The firehall benefited from this change as we put the firefighters to work taking care of the chores that had been stacking up lately. We were able to make it an early night and will return to tackle the depot scenario another day.
We don’t get very many car fires here on Hornby. In fact there hasn’t been one since I joined the department. Despite their infrequent occurance, extinguishing them safely is a skill that we like to keep up on. To that end we have constructed a prop which is a stripped minivan that we can pack full of wooden pallets and set on fire.
Newer cars present many challenges for fire suppression:
Bumper struts can explode shooting a bumper into a firefighter’s knees.
Air bags can explode with shrapnel.
Hatchback struts can explode and shoot a metal rod like a crossbow bolt.
Newer cars have plastic fuel tanks which can drop off of the car and melt releasing gasoline onto the ground.
Working in teams of three, firefighters approach the vehicle from the side or corner dumping as much cooling water onto the flames and under the car as possible. When they get close they open the nozzle pattern to a fog to protect them from the heat of the fire. Once at the car, the nozzle pattern gets narrowed again to fit through the window and extinguish the fire.
Our new training officer, Sasha LeBaron has been cracking the whip to get our members to advance their training. Last Thursday saw a flurry of exams.
Ian Emberton continued his in-house firefighter exam.
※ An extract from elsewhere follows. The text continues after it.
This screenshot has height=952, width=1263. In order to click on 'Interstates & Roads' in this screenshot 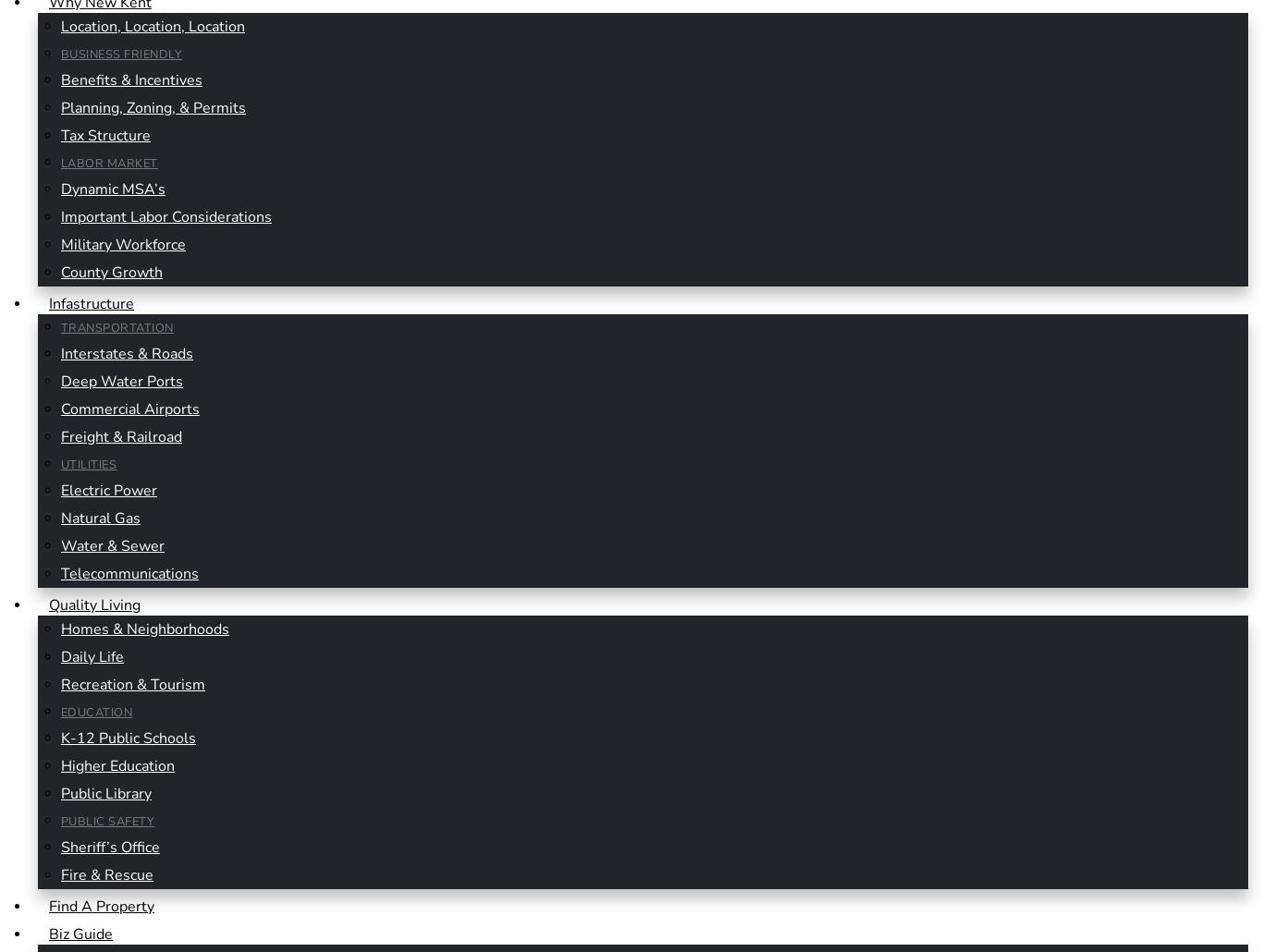, I will do `click(126, 353)`.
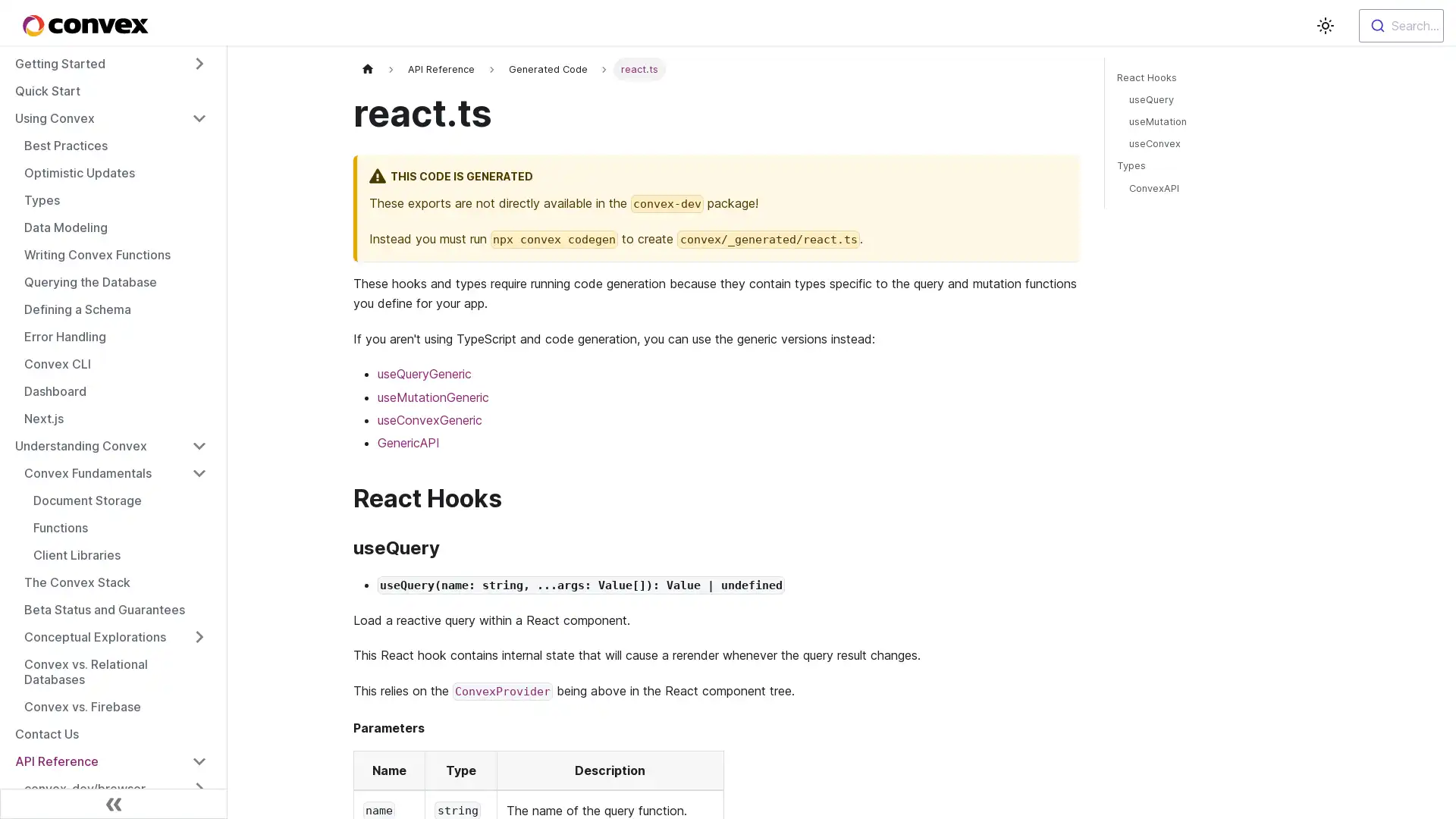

All that remains is his written exam and he can remove the rookie designation from his helmet.
Doug Chinnery wrote and passed his module 6 written exam dealing with salvage and overhaul operations on the fire scene.
Patrick Lui completed his module 2 practical exam where he demonstrated textbook fire extinguisher technique and masterful donning on turnout gear and breathing apparatus.
Dave Hanna wrote his module 7 exam, the topic being sprinkler systems, public education, and fire prevention.
David Cloud wrote both module 6 and his hazmat awareness exam.
Each of last few months has seen several people advancing their training by writing exams and completing practical evaluations. This is good news for the individual, for the department, and for the community at large. Thanks to Sasha for driving this process, Duncan and Giff for administering the exams, and for all the firefighters who are spending even more of their spare time to better themselves and the department.